◆ **TASK DESCRIPTION**:
Begin at the line containing "Sendungsverfolgung (1087, 1359)" in the data below and go on through the line containing "smile@belloandfriends.de (559, 1597)", repeating each line exactly; include both ends and no other line.

◆ **RAW DATA**:
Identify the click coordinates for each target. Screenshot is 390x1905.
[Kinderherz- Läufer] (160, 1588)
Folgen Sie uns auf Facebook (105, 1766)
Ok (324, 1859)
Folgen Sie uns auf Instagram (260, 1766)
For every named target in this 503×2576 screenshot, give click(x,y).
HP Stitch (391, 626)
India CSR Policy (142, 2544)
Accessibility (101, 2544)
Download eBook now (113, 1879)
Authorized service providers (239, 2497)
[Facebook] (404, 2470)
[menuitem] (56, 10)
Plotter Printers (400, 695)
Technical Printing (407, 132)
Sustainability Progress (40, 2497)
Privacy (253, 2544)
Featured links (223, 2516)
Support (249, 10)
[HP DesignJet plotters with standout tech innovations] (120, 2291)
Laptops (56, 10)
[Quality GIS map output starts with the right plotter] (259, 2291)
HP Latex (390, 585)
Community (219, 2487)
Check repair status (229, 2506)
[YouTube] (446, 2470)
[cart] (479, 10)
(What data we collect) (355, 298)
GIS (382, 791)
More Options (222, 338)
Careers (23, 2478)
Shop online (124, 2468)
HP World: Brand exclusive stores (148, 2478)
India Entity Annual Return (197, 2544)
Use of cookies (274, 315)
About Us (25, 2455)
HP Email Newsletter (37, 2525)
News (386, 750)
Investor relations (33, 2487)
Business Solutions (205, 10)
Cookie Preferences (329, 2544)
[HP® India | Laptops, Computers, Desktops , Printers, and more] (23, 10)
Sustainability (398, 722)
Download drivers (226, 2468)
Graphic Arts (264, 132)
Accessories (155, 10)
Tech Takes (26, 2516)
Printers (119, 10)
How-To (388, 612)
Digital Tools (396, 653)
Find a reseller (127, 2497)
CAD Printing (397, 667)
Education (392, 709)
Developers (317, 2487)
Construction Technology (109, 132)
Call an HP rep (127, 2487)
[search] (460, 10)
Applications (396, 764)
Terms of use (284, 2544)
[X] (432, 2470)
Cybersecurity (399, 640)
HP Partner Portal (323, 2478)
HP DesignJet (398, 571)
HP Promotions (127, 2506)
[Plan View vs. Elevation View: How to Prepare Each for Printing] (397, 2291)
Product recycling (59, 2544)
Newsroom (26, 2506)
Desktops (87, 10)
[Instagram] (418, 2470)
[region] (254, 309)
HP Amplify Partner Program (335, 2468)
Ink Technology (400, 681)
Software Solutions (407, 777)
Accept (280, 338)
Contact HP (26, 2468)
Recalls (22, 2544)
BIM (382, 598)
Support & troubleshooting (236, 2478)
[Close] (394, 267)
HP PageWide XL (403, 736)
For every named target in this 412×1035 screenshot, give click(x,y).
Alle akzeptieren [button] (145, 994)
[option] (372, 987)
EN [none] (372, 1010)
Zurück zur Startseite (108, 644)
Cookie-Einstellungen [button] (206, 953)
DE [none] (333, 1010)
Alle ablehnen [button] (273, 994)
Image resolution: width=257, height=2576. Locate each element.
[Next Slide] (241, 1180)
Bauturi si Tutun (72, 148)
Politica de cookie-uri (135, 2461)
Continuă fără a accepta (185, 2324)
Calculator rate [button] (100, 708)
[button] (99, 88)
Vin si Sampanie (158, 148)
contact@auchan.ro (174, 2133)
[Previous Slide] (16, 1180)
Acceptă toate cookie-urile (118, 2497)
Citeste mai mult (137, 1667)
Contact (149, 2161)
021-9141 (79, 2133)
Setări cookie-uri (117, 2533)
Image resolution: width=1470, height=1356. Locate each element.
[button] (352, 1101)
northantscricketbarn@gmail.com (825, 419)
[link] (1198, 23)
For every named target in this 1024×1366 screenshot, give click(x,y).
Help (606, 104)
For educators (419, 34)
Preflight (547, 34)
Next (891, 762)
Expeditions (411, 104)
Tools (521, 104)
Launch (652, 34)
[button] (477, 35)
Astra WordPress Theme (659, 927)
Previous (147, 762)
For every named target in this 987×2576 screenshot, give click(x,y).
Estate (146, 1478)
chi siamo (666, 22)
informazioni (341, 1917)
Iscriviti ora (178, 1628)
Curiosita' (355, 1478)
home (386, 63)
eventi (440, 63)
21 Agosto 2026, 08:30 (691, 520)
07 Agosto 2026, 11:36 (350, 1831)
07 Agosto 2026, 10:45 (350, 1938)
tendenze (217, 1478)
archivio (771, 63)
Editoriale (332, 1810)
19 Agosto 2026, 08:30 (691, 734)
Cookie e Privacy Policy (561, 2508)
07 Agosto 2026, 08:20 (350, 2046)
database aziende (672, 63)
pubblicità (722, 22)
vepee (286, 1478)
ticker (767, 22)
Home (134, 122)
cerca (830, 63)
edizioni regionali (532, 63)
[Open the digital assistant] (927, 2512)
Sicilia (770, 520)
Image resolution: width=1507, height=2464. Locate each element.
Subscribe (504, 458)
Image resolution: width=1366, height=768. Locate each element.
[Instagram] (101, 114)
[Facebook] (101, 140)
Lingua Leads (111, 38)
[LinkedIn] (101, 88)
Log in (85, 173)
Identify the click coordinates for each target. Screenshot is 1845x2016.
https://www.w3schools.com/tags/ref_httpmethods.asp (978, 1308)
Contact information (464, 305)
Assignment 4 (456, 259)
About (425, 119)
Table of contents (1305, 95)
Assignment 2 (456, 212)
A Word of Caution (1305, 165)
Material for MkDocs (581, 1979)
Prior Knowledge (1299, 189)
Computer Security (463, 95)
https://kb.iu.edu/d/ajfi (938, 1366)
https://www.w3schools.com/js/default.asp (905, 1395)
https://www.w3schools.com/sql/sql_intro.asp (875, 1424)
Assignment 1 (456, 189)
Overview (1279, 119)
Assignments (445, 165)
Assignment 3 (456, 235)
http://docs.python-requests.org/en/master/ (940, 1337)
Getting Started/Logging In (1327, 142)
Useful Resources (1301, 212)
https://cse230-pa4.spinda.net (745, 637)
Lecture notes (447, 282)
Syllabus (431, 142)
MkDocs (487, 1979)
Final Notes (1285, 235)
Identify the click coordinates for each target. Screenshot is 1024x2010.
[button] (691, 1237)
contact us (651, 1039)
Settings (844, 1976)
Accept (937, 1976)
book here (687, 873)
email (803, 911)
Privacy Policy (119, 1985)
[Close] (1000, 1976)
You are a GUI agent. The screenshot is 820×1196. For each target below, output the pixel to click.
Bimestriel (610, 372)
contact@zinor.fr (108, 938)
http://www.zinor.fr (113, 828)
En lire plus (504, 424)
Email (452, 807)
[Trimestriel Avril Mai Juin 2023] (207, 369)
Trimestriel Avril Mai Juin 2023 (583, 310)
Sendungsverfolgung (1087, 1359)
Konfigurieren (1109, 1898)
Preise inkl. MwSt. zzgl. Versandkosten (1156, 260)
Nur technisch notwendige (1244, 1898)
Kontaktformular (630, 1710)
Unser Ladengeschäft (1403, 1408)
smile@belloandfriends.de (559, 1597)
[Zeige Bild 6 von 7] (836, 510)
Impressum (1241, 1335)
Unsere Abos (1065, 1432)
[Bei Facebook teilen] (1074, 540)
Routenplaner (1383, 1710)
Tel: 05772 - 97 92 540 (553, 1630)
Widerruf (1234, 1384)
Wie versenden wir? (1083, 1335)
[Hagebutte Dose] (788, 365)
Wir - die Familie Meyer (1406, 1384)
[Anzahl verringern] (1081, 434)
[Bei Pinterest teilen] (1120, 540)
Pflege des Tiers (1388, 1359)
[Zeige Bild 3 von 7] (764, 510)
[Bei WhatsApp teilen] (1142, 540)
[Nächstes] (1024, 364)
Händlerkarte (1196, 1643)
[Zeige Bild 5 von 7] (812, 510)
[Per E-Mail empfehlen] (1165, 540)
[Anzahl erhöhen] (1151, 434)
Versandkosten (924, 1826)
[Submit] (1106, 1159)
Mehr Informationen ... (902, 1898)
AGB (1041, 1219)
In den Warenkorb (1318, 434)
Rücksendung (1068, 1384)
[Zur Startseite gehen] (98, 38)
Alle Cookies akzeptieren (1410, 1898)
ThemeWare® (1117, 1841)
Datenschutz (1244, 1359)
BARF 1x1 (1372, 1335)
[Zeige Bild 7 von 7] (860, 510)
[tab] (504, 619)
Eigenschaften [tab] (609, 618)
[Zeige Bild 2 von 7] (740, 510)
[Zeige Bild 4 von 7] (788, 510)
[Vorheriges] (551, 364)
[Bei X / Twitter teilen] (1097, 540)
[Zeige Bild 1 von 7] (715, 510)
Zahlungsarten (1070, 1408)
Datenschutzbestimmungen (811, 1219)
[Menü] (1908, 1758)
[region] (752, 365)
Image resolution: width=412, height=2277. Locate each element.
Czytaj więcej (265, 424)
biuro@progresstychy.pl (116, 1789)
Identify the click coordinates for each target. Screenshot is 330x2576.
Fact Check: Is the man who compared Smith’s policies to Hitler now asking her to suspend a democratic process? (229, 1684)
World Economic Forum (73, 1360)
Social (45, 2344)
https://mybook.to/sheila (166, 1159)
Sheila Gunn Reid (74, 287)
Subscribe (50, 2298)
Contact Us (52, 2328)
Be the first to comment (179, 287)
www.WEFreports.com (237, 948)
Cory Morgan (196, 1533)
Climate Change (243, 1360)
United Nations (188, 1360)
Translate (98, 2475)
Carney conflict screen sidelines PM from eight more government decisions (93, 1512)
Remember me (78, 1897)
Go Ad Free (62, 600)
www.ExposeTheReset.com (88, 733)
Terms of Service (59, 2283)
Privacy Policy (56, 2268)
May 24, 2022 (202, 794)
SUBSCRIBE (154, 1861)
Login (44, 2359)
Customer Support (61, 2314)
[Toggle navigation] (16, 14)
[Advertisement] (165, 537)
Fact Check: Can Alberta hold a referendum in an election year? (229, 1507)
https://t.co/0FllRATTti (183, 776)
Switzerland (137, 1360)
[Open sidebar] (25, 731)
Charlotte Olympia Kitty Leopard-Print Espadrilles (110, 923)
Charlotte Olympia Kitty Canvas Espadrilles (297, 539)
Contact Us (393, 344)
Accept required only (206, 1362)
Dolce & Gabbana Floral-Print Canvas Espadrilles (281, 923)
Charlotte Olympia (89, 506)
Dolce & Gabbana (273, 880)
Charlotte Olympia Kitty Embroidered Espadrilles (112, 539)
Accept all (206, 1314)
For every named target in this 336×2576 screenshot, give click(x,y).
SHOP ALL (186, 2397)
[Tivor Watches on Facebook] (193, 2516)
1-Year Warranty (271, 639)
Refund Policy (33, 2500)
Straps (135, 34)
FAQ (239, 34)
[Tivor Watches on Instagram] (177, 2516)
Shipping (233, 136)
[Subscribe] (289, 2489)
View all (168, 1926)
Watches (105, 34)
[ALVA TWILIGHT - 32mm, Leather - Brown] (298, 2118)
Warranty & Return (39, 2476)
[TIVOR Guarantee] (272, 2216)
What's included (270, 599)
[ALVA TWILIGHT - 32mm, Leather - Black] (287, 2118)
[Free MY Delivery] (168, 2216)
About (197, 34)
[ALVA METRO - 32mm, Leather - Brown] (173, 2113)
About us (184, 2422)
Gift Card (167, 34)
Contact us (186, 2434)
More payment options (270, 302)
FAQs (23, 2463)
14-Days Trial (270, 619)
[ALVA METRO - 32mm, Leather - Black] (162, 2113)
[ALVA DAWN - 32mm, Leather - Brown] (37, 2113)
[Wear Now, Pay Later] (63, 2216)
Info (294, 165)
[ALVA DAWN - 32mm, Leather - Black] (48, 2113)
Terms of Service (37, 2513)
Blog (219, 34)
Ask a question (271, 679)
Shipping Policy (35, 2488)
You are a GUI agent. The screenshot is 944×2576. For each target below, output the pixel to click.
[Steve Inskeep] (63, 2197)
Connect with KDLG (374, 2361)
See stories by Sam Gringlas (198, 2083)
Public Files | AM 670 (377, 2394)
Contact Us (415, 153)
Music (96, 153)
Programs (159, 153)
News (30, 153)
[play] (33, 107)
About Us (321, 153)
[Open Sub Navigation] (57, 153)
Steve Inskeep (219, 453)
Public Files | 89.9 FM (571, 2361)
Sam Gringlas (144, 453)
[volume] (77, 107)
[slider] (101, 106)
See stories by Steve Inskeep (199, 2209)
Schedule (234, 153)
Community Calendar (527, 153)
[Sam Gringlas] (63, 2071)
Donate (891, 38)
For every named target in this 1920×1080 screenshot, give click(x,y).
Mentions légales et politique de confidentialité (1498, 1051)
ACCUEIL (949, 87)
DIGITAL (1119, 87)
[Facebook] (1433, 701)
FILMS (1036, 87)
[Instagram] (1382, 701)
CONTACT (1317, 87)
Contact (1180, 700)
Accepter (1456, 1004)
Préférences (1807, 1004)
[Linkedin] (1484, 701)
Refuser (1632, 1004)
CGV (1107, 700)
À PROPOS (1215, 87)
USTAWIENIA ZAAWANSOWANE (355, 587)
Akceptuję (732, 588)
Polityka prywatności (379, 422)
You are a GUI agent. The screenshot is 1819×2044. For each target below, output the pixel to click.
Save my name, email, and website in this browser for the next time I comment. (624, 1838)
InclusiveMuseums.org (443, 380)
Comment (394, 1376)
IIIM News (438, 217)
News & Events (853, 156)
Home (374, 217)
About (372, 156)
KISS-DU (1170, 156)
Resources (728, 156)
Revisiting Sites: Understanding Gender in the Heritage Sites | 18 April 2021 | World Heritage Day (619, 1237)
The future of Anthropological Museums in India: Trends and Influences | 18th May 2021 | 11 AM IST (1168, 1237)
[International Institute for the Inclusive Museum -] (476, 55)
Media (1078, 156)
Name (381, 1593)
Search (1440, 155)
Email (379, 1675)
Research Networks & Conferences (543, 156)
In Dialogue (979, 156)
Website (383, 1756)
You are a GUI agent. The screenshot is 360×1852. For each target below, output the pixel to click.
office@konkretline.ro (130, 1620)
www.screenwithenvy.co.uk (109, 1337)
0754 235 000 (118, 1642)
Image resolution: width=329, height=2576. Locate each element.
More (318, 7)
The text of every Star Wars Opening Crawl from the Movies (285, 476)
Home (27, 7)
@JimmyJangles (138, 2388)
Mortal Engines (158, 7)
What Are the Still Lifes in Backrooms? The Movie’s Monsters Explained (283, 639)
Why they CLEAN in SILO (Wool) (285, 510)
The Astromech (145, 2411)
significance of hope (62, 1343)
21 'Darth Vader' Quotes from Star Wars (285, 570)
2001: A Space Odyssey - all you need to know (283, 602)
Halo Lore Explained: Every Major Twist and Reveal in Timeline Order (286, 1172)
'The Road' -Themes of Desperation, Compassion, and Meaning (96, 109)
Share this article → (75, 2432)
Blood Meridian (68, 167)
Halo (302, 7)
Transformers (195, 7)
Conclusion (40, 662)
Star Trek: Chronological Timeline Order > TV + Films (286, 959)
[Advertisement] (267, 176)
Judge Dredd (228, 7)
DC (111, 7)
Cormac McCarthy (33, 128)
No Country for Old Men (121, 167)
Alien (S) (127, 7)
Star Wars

◆ **RESULT**:
Sendungsverfolgung (1087, 1359)
Konfigurieren (1109, 1898)
Preise inkl. MwSt. zzgl. Versandkosten (1156, 260)
Nur technisch notwendige (1244, 1898)
Kontaktformular (630, 1710)
Unser Ladengeschäft (1403, 1408)
smile@belloandfriends.de (559, 1597)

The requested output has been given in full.